* _The task_: Using the material that follows, identify and copy each line with the string "computer".

--------------------------------------------------

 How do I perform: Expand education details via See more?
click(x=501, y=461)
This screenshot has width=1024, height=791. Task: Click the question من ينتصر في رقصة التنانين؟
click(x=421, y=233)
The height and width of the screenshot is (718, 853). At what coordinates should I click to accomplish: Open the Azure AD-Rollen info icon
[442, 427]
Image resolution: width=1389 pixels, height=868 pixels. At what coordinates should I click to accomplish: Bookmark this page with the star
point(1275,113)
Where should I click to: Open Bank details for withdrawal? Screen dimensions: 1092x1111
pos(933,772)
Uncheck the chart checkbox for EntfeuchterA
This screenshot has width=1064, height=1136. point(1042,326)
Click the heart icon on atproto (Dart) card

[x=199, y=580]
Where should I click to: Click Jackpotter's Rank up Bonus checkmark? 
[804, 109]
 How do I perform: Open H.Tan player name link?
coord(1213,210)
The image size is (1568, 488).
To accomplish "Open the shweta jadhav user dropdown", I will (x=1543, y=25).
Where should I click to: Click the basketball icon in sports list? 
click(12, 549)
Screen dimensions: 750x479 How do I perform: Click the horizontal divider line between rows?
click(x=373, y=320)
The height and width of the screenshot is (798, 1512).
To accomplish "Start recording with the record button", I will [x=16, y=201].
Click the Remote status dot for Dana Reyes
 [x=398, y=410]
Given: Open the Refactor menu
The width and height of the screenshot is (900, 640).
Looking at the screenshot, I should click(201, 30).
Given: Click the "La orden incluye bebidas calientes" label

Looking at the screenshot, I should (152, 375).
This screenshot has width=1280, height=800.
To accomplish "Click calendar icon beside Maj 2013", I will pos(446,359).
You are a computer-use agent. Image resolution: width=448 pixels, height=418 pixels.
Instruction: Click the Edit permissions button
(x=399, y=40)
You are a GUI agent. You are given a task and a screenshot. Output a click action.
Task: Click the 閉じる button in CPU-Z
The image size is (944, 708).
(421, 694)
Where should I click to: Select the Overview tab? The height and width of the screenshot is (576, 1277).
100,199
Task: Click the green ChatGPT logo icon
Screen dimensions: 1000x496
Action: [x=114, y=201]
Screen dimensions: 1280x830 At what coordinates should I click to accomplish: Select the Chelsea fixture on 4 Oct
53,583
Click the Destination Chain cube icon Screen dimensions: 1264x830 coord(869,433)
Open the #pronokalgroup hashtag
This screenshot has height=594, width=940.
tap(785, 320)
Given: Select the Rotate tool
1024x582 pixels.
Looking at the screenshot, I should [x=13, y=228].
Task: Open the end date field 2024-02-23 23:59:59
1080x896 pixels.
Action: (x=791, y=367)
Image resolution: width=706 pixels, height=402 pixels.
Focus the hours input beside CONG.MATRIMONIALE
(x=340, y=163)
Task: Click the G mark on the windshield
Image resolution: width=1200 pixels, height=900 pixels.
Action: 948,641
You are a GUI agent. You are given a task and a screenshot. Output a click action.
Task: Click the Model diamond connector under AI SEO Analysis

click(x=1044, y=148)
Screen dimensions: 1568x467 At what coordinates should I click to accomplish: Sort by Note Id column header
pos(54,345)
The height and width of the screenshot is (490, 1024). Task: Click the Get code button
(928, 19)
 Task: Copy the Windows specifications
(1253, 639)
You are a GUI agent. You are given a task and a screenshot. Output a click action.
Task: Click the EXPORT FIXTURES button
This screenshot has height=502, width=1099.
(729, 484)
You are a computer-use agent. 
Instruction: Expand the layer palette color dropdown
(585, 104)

--------------------------------------------------

* _Answer to the exercise_:
You are a computer-use agent. Image resolution: width=448 pixels, height=418 pixels.
You are a computer-use agent. 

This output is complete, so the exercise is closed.